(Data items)
=-=-=

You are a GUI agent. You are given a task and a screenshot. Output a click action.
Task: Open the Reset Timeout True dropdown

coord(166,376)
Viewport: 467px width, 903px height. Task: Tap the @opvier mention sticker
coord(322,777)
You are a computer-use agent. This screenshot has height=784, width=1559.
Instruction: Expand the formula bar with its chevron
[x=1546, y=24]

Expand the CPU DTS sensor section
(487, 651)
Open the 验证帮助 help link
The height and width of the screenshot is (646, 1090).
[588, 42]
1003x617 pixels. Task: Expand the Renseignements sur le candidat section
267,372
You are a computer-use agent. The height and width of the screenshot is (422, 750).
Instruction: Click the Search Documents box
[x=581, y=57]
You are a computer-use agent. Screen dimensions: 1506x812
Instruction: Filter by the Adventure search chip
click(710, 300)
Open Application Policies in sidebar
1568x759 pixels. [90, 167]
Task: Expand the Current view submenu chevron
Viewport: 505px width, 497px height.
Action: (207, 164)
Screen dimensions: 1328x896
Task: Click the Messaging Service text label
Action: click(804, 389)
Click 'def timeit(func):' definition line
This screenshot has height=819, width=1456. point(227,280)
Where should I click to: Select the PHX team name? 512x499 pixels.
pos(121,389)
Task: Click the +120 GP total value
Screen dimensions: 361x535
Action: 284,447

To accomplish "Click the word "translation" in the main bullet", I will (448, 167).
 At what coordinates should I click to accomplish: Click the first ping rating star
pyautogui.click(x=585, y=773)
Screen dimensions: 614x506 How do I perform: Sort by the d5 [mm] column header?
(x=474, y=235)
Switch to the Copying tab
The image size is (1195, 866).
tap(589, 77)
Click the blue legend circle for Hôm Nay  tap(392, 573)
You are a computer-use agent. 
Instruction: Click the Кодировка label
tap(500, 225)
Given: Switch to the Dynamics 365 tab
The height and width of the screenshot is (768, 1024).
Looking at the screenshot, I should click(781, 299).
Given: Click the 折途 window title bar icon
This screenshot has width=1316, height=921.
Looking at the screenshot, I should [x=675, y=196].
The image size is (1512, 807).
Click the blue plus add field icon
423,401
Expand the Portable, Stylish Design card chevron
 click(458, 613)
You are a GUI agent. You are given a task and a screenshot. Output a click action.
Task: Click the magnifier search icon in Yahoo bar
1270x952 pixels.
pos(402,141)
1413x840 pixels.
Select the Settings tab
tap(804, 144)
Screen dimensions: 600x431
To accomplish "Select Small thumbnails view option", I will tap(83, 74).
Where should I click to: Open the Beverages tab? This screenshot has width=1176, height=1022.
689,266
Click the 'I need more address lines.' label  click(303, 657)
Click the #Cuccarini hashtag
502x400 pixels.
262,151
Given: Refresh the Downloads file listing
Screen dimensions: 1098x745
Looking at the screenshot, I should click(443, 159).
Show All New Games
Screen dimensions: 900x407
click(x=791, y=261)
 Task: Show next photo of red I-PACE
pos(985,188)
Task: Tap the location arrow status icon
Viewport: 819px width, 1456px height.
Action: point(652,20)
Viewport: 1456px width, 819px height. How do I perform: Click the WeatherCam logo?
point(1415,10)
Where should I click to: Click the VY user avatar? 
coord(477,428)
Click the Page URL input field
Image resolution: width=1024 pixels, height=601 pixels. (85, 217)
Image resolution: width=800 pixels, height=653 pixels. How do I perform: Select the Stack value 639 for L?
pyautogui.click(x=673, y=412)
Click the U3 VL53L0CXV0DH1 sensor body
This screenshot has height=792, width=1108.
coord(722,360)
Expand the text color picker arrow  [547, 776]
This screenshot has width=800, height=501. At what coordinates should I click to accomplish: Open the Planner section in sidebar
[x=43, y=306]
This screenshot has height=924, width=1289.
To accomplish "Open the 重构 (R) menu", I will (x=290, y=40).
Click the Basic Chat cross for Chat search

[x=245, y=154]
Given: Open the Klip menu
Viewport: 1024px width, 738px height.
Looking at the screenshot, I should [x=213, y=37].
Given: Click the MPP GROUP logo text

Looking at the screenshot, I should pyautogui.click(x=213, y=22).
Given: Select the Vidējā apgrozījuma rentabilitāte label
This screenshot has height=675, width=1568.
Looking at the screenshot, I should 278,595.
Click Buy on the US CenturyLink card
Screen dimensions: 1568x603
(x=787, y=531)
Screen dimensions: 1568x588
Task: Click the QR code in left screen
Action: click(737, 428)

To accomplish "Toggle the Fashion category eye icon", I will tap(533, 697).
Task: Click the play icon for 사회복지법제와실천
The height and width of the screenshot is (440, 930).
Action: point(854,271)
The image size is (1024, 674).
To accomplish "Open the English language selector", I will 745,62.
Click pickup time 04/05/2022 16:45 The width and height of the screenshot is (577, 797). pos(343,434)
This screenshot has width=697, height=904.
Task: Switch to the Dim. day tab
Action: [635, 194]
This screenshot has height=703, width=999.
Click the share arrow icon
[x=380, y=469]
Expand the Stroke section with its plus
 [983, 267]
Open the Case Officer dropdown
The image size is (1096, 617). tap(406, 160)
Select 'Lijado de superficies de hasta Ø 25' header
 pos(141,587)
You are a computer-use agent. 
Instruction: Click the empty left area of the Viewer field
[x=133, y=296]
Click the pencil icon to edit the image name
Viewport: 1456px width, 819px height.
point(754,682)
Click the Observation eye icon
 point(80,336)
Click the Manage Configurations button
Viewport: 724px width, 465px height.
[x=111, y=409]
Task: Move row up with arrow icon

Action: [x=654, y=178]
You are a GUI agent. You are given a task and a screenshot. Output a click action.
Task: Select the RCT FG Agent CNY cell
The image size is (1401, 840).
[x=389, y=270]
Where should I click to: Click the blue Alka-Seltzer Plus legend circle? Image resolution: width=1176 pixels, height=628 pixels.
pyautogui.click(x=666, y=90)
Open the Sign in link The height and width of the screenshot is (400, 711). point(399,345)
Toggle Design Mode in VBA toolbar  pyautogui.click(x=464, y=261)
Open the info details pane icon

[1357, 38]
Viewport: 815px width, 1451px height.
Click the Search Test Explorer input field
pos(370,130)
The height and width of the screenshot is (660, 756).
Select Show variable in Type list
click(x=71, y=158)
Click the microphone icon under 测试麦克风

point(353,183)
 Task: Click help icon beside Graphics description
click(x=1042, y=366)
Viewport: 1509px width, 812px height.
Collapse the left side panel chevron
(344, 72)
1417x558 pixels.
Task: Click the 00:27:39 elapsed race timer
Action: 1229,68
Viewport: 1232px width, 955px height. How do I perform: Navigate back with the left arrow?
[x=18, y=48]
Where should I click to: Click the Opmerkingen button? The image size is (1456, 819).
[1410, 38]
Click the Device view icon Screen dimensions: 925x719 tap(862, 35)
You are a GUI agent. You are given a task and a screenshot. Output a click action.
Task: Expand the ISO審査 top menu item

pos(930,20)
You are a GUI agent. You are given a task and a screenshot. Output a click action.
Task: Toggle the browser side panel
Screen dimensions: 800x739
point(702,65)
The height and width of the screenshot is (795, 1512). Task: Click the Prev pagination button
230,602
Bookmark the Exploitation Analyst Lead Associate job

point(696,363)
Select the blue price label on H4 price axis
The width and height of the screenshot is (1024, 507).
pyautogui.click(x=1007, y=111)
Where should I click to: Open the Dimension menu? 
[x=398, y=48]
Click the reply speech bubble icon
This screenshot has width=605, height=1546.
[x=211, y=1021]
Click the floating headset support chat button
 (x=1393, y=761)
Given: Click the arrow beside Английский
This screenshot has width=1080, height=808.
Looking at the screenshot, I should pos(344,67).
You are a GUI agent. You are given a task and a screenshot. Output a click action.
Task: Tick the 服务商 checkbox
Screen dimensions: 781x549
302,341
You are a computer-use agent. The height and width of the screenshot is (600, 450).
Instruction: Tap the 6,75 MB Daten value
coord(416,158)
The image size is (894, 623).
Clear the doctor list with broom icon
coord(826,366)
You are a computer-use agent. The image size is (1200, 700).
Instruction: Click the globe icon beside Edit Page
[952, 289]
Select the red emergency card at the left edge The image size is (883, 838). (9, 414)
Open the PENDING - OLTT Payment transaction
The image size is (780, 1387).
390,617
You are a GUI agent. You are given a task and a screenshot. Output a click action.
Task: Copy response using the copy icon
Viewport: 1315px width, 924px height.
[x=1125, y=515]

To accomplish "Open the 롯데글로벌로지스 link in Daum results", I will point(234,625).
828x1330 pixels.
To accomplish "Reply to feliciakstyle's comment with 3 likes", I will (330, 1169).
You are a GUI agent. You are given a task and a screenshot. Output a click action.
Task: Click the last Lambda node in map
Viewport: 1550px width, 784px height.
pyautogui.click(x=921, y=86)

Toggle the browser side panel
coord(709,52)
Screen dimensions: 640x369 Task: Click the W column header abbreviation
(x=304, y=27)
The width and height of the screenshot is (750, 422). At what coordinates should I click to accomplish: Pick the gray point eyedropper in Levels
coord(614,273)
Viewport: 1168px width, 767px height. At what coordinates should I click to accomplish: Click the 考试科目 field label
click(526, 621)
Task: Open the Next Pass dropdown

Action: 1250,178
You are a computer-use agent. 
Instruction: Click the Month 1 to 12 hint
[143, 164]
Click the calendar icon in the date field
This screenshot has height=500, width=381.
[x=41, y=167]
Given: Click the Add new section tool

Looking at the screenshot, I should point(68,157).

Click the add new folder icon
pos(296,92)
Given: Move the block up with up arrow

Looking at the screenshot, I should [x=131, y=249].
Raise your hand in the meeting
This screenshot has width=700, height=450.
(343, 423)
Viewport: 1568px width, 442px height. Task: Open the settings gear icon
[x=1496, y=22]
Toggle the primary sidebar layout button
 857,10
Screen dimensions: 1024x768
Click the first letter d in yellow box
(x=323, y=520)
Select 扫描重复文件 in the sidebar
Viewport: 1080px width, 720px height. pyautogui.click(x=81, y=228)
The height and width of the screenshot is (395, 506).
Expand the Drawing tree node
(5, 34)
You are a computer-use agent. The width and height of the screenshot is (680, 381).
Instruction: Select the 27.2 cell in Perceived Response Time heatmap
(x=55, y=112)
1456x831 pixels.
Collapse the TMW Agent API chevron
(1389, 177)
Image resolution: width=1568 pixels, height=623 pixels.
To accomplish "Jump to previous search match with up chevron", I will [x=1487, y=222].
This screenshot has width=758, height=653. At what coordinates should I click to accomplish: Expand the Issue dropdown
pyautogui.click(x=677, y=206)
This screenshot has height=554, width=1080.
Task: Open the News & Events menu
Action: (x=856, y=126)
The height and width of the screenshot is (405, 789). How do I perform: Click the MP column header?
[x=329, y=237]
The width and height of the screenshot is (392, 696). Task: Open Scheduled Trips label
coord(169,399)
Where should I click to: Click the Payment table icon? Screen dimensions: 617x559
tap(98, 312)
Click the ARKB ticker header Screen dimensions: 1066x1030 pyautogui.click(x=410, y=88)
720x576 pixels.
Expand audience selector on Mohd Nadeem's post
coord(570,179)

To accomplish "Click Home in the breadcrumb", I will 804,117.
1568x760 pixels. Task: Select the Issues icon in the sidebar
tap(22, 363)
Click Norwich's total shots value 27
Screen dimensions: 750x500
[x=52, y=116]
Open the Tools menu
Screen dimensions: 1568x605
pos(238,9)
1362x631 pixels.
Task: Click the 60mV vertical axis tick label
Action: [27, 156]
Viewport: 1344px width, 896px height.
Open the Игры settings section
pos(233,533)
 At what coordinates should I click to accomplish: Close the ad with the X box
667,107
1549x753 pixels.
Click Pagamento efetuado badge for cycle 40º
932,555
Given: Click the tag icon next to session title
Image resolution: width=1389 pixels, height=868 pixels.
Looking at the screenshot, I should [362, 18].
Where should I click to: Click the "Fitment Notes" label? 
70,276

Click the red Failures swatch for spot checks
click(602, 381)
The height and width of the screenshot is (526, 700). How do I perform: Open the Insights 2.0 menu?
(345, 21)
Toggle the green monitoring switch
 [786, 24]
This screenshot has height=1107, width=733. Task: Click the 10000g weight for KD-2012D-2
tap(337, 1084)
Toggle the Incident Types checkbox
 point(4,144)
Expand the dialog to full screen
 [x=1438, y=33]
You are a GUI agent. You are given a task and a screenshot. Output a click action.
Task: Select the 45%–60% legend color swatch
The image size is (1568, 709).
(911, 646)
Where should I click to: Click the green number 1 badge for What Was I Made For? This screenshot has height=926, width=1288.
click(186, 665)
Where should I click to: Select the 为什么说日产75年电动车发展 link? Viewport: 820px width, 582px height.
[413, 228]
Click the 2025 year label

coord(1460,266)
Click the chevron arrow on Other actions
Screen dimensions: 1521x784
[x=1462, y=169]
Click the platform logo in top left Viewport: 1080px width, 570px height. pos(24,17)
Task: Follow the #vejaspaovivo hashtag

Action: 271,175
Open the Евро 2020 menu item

=-=-=

TASK STATEMENT
Copy out, with no changes, the lines of the records from the line containing "Task: Tap the location arrow status icon" to the line containing "Expand the text", including both of those lines.

WRITTEN ANSWER
Task: Tap the location arrow status icon
Viewport: 819px width, 1456px height.
Action: point(652,20)
Viewport: 1456px width, 819px height. How do I perform: Click the WeatherCam logo?
point(1415,10)
Where should I click to: Click the VY user avatar? 
coord(477,428)
Click the Page URL input field
Image resolution: width=1024 pixels, height=601 pixels. (85, 217)
Image resolution: width=800 pixels, height=653 pixels. How do I perform: Select the Stack value 639 for L?
pyautogui.click(x=673, y=412)
Click the U3 VL53L0CXV0DH1 sensor body
This screenshot has height=792, width=1108.
coord(722,360)
Expand the text color picker arrow  [547, 776]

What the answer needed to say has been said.